Re: [Bacula-users] Some Operational Questions: Backing up lots of stuff

Hi Arno,

Thanks for your response. I'll try to trim things down a bit so as not to clog those Internet pipes...

On Wed, Aug 19, 2009 at 15:35, Arno Lehmann <al AT its-lehmann DOT de> wrote:

Hi,

14.08.2009 23:16, K. M. Peterson wrote:
> Hi everyone,
>
> ...

> We have a Network Applicance filer (previously produced under their
> "StoreVault" division), with both CIFS and NFS exports. Backing up NFS
> mounts on our backup server is kind of slow - 3-5MB/sec.

Hmm... this seems *really* slow... does your file set contain many
small files?

Well, yes, probably. Like many environments, we don't really know, but much of our work does revolve around data collection, and software engineers aren't always interested in understanding how 2 million files in a filesystem aren't conducive to operational efficiencies. That's just life, unfortunately.

> Not having the
> hardware to put in to mount and back up the CIFS shares,

Any linux/unix machine should be good for that - you just need samba
installed and I don't see why the shares shouldn't be available
CIFS-mounted. In other words, your backup server itself would probably
be able to mount the CIFS shares. Can you tell us what's the problem
at your site?

Yes. I am, perhaps simply out of ignorance, concerned about whether Bacula accessing CIFS shares captures all available filesystem metadata (permissions/ownership, and all of the other myriad NTFS bits). We are primarily concerned with data protection in the event of large-scale (hate to use the term "catastrophic") failure. We have very few requests for recovery, so the process in place seems most efficient should we have to bring an entire filesystem back.

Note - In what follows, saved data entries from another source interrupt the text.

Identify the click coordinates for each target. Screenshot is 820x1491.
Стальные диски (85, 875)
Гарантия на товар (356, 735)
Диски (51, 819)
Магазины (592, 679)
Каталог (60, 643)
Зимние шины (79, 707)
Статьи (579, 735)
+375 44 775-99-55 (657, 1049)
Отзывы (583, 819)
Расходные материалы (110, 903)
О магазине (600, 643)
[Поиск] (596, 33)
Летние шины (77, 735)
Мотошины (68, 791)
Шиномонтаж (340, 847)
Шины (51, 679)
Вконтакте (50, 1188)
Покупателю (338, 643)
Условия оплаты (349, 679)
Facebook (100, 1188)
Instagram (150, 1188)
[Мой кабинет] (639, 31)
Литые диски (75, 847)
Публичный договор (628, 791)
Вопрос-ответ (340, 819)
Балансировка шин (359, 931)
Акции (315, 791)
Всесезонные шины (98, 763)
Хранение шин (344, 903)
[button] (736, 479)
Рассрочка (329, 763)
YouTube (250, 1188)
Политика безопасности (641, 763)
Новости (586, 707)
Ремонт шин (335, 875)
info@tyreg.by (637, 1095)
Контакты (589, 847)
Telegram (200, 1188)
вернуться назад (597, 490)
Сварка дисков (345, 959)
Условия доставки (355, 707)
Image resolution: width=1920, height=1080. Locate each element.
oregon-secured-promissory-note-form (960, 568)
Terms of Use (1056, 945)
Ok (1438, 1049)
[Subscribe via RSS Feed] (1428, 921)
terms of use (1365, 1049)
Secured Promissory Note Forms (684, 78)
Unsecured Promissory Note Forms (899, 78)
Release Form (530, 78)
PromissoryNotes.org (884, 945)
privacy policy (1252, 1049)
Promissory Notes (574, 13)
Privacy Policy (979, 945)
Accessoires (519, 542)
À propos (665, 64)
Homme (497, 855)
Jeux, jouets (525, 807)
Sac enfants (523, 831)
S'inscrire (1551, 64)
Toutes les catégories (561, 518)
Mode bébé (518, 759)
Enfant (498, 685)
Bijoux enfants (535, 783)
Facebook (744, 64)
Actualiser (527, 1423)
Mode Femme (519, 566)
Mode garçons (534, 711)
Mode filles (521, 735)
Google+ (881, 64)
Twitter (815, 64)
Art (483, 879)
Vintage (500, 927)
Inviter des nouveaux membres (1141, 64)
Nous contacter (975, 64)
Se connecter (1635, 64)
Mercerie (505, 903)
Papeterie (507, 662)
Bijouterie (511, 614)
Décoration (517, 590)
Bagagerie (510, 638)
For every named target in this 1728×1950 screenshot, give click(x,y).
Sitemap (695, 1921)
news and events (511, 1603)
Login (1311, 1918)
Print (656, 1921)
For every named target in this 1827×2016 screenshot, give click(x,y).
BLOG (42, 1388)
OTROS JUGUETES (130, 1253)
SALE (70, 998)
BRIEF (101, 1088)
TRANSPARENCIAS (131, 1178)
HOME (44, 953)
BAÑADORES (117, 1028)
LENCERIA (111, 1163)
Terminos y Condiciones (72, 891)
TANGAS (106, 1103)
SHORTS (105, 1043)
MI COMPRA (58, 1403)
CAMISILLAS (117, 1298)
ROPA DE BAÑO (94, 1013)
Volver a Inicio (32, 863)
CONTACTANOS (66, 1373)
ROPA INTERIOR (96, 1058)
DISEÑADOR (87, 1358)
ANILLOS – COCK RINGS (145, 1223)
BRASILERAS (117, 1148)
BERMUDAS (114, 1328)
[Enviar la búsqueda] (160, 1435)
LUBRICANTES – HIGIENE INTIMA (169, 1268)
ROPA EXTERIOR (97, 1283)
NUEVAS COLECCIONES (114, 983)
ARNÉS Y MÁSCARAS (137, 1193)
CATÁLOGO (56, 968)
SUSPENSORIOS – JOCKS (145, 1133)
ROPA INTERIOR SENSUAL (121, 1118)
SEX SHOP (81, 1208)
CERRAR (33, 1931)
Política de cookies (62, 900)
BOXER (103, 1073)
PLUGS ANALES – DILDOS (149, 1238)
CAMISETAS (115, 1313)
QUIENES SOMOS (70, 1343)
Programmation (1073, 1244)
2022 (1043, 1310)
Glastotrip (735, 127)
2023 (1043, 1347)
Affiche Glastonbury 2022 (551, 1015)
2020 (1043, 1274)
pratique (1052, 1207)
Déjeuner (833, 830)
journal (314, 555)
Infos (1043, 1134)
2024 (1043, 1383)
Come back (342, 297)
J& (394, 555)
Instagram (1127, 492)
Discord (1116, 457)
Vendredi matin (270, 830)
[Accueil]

But if this turns out to be a moot point, I'd happily run some tests to see how efficient we can make the process.

...

> However, backing up the whole thing as one backup job is problematic.
> It takes a long time, it's opaque, and it's the 600 lb (272kg) gorilla
> in the backup workflow. And a restore is going to be even more painful
> from a single backup job of the root of the device.

One of the big problems with dump-based backups, IMO... I'm sure
others disagree here.

Well, again, I'm not sure it's not going to be easier to recover an entire filesystem from a dump file... and I would rather reap speed benefit on the backup end and pay the penalty on the recover side.

> I should point out that I have scripts currently to run through a list
> of CIFS shares, set up the rsh jobs and pipes, and generate a report of
> what got backed up and when and how. It's still one job, though, even
> though each share is a separate "file" in Bacula. It's a problem
> because these jobs create snapshots when they are submitted, and so
> there are snapshots sitting around for the entirety of the job, and I'm
> never sure whether they are going to be cleaned up properly if the job
> gets canceled. And if it does get canceled, I have to re-run everything
> again. Painful.
>
> This isn't the real question, though I'd love it if someone has
> something I haven't thought of.

Well, just two suggestions: Use FIFOs to pass data from the client to
Bacula, and initiate the snapshot only before you start reading the
actual volume. Thus you save disk space and don't have the snapsots
wasting space.

Sorry, I should have been clearer. That's what I'm doing. The issue is that it's easy to initiate a snapshot if each filesystem is a separate job - but my attempts to script something to detect when Bacula actually wants to start reading a fifo and then initiate the snapshot and data stream have come to naught, since as far as /proc and anything else I can "see" is concerned, the fifo isn't "open" until both sides of the pipe are set up: I can't figure out how to detect when Bacula opens one side if the other isn't open (and has data queued). Again, looks like the best way is to generate jobs of a filesystem by filesystem basis, but...

> The real question is a more general
> one: I need to figure out a way to dynamically create jobs. I really
> want one job per filesystem - but what's the consensus of the best way
> to do this? Should I just write job definitions and fileset definitions
> to a file that's included in my director's config, then issue a reload?

Yup, that's todays way to do things. There is no API to create jobs
dynamically.

I was hoping that there was a way to do this with a command in bconsole or something...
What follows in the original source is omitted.